Le directeur général de l'Organisation mondiale de la santé (OMS), Tedros Adhanom Ghebreyesus, a fait savoir que les États-Unis n'ont toujours pas réglé leurs cotisations, un prérequis essentiel pour que le retrait du pays soit validé. Cette situation se complexifie à l'approche de la réunion de l'Assemblée mondiale de la santé à Genève.
En janvier 2025, peu après sa réélection, le président américain Donald Trump a signé un décret annonçant le retrait des États-Unis de l'OMS, effectif depuis le 22 janvier. Toutefois, l'OMS ne peut approuver ce retrait tant que les arriérés, s'élevant à environ 220 millions d'euros (260 millions de dollars), ne seront pas payés, selon les données de l'organisation.
« Le retrait américain est conditionné par la notification, faite un an à l'avance, et par le paiement des arriérés », a précisé Ghebreyesus lors d'une conférence de presse.

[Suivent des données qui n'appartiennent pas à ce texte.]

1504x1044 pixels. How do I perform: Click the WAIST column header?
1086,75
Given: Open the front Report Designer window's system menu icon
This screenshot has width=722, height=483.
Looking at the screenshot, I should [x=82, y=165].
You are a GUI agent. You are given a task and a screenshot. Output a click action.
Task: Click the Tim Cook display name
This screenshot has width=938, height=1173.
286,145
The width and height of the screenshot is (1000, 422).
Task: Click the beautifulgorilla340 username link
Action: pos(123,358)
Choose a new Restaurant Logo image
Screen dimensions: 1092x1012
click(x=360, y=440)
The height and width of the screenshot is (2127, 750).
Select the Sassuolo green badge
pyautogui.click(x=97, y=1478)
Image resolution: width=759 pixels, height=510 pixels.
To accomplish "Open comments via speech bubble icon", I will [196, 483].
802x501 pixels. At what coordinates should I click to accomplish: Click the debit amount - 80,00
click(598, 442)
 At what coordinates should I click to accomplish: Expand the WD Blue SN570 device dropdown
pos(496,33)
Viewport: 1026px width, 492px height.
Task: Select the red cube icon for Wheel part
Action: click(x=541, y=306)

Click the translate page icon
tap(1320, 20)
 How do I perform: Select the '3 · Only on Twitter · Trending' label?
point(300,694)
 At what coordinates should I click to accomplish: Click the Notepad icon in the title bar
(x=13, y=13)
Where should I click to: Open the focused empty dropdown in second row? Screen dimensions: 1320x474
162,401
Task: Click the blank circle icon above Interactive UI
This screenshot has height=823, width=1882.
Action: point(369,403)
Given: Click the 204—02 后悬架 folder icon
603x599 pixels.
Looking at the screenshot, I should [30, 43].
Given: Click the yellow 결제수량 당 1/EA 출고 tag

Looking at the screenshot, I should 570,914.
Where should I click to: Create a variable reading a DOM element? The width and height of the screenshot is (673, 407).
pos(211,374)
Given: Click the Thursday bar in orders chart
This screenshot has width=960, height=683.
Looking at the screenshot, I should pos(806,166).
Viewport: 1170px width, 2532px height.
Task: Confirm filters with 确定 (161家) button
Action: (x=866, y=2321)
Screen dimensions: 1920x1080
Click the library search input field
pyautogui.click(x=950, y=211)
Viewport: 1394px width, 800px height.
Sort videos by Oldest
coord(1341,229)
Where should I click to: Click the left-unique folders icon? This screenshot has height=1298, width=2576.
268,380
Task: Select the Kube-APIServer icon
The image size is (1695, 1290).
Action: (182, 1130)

Il a exprimé l'espoir que les États-Unis se conformeront à ces obligations, mais aucune communication n'a encore été reçue de leur part.
Parallèlement, le secrétaire à la Santé américain, Robert Kennedy Jr., et Marco Rubio ont critiqué l'OMS, reprochant à l'organisation de ne pas avoir géré efficacement la pandémie de Covid-19. En mai 2025, Kennedy Jr. a également pointé du doigt l'influence de la Chine et de l'industrie pharmaceutique sur l' OMS, ce qui complique les relations entre l'agence et les États-Unis.
Ressources et réorganisation budgétaire
Les États-Unis ont longtemps été le principal bailleur de l'OMS, mais plusieurs autres pays ont également diminué leur soutien, plaçant l'organisation dans une position financière précaire. En conséquence, l'OMS a révisé son budget 2026-2027, le réduisant de 5,3 milliards à 4,2 milliards de dollars, entraînant une réorganisation massive avec près de 1 300 postes supprimés dans le monde.
« Notre financement est assuré à 85 %, et nous avons mis en place des mesures pour maîtriser nos dépenses », a expliqué Raul Thomas, sous-directeur général de l'OMS. Il a ajouté qu'ils espèrent arriver à réunir les 15% restants, bien que cela semble difficile.
Alors que les discussions s'animent autour de ce thème lors de la prochaine Assemblée mondiale de la santé, il est clair que le sort du financement américain à l'OMS pourrait avoir des répercussions sur la santé mondiale à l'avenir.